:: GIVEN EXERCISE ::
From the line containing "You are a computer-use agent. This" through the end of the records, please write the records out again, substituting "screen capture" for "screenshot" and changing nothing else. Leave the pictures out of your answer.
──────── LISTED RECORDS ────────
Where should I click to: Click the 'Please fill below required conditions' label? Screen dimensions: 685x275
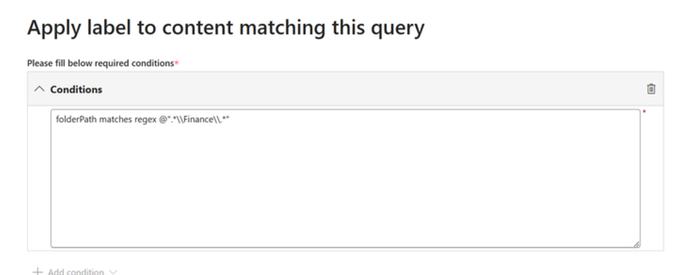(x=101, y=63)

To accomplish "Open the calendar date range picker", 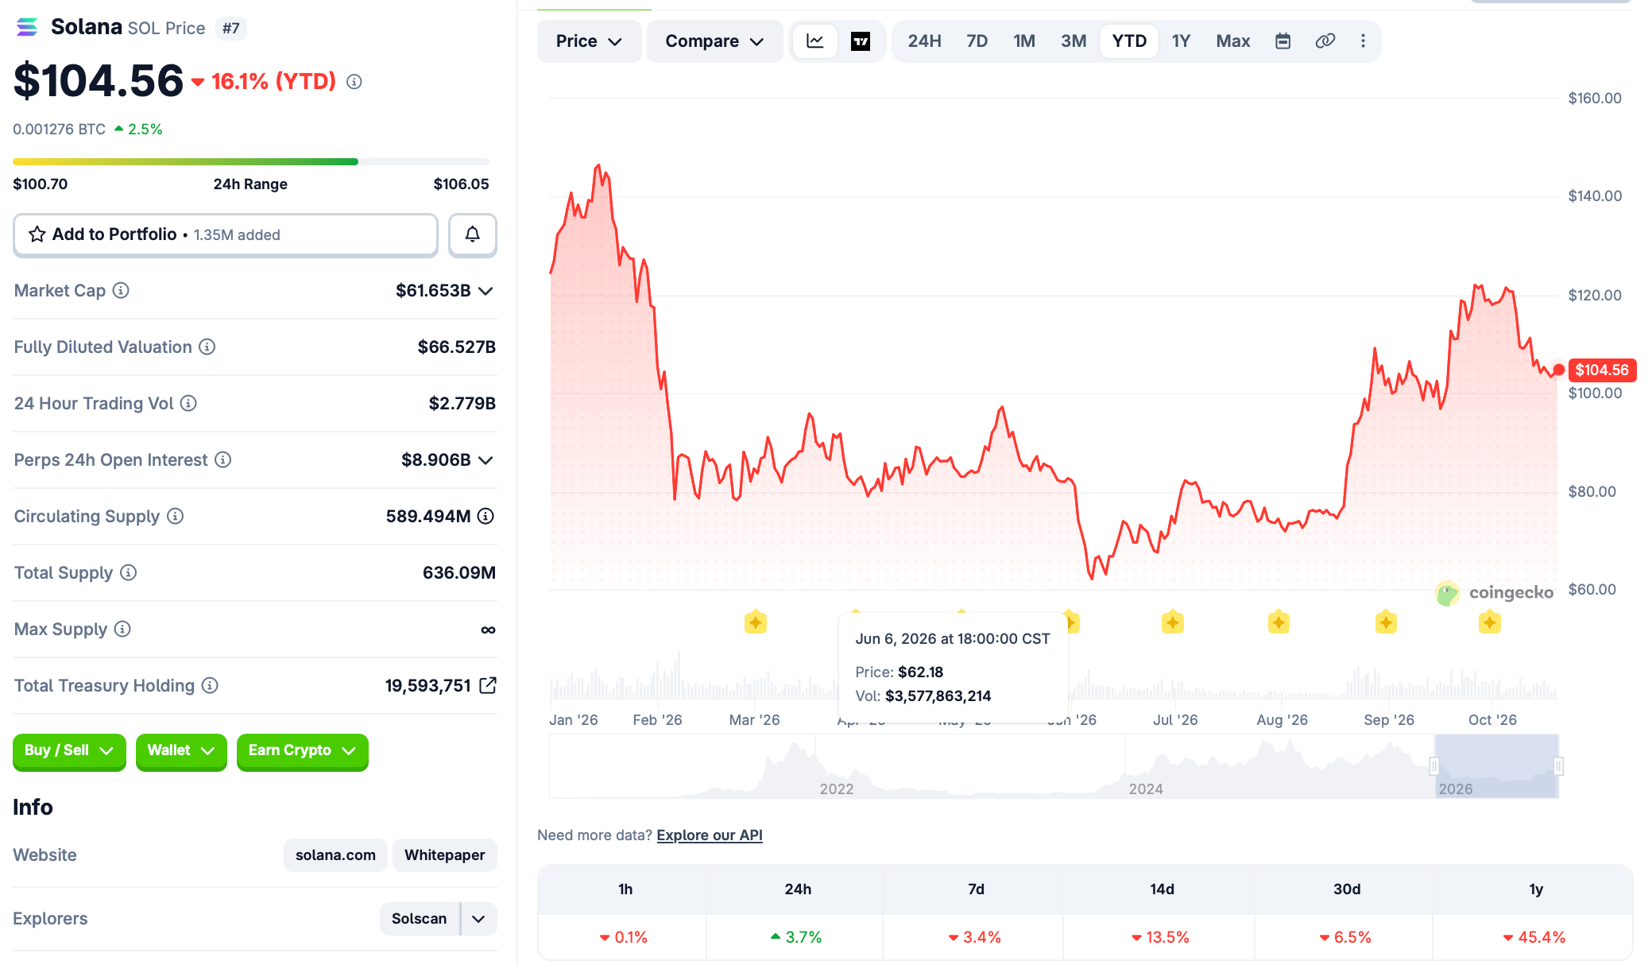I will 1282,41.
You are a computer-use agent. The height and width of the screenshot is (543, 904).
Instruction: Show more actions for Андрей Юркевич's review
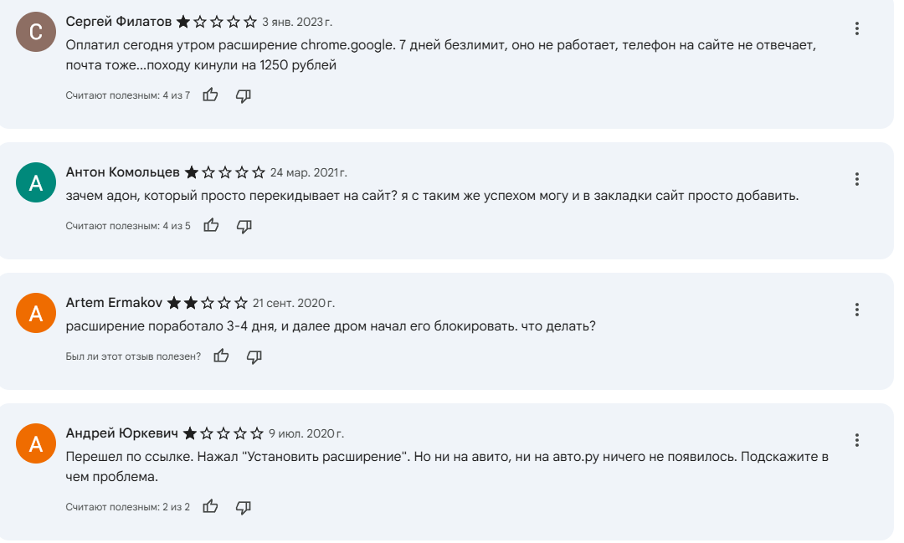(857, 440)
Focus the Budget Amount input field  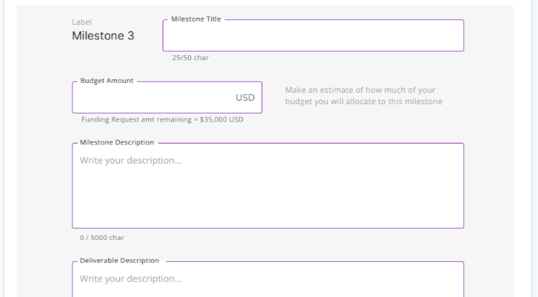153,98
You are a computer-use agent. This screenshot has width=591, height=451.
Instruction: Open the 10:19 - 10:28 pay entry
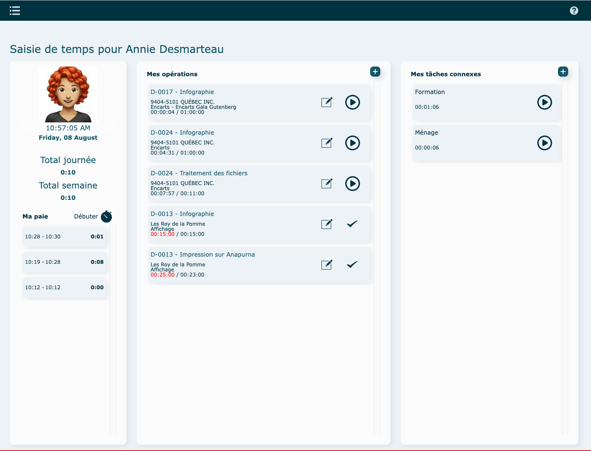click(64, 262)
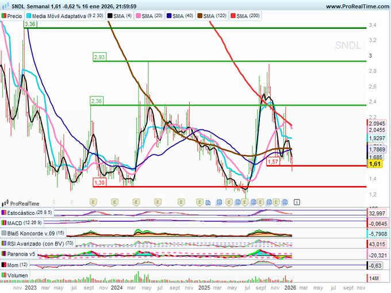Click the Paranoia v5 indicator icon
391x293 pixels.
4,255
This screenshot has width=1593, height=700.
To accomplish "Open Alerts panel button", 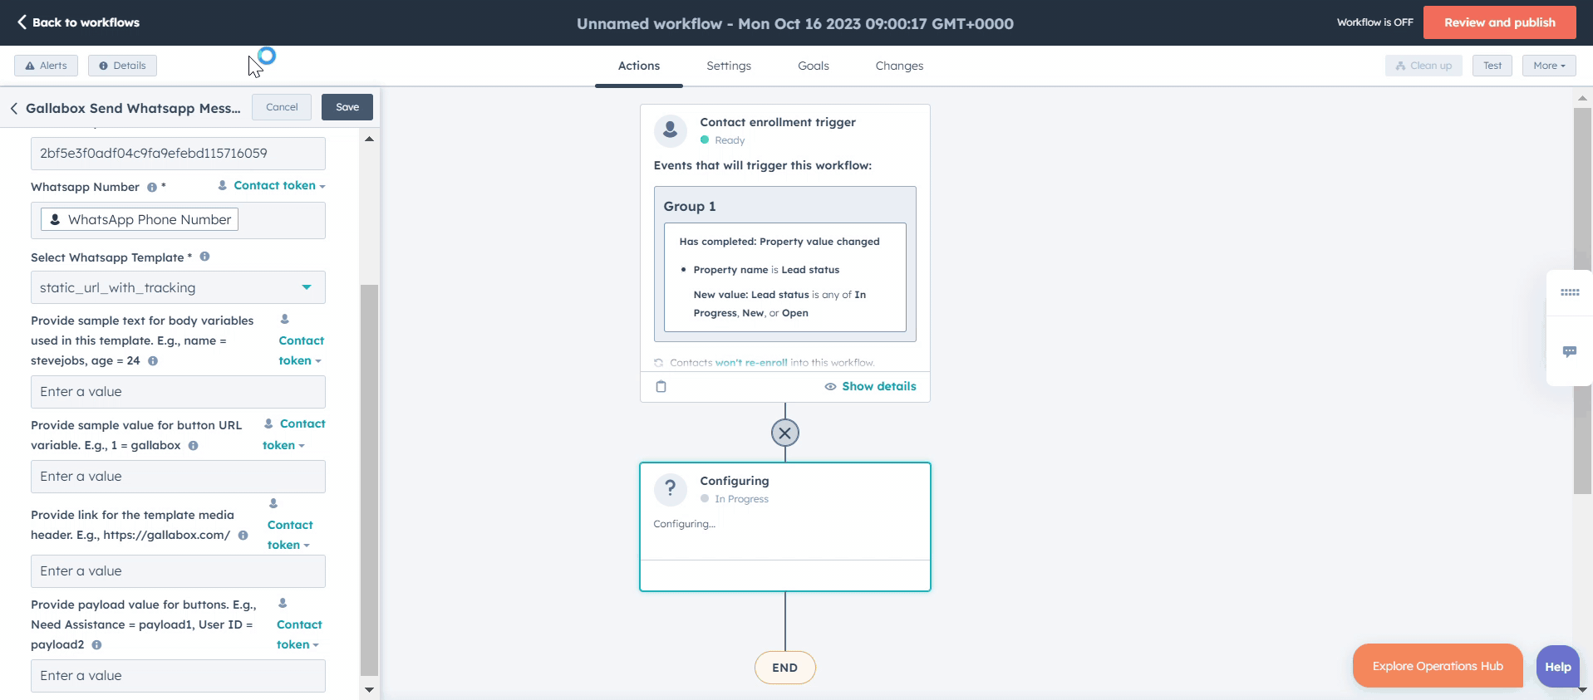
────────
:: EXPECTED OUTPUT ::
You are a computer-use agent. This screen capture has width=591, height=451.
Instruction: Open the 10:19 - 10:28 pay entry
click(64, 262)
Click the Paranoia v5 indicator icon
391x293 pixels.
4,255
This screen capture has width=1593, height=700.
To accomplish "Open Alerts panel button", 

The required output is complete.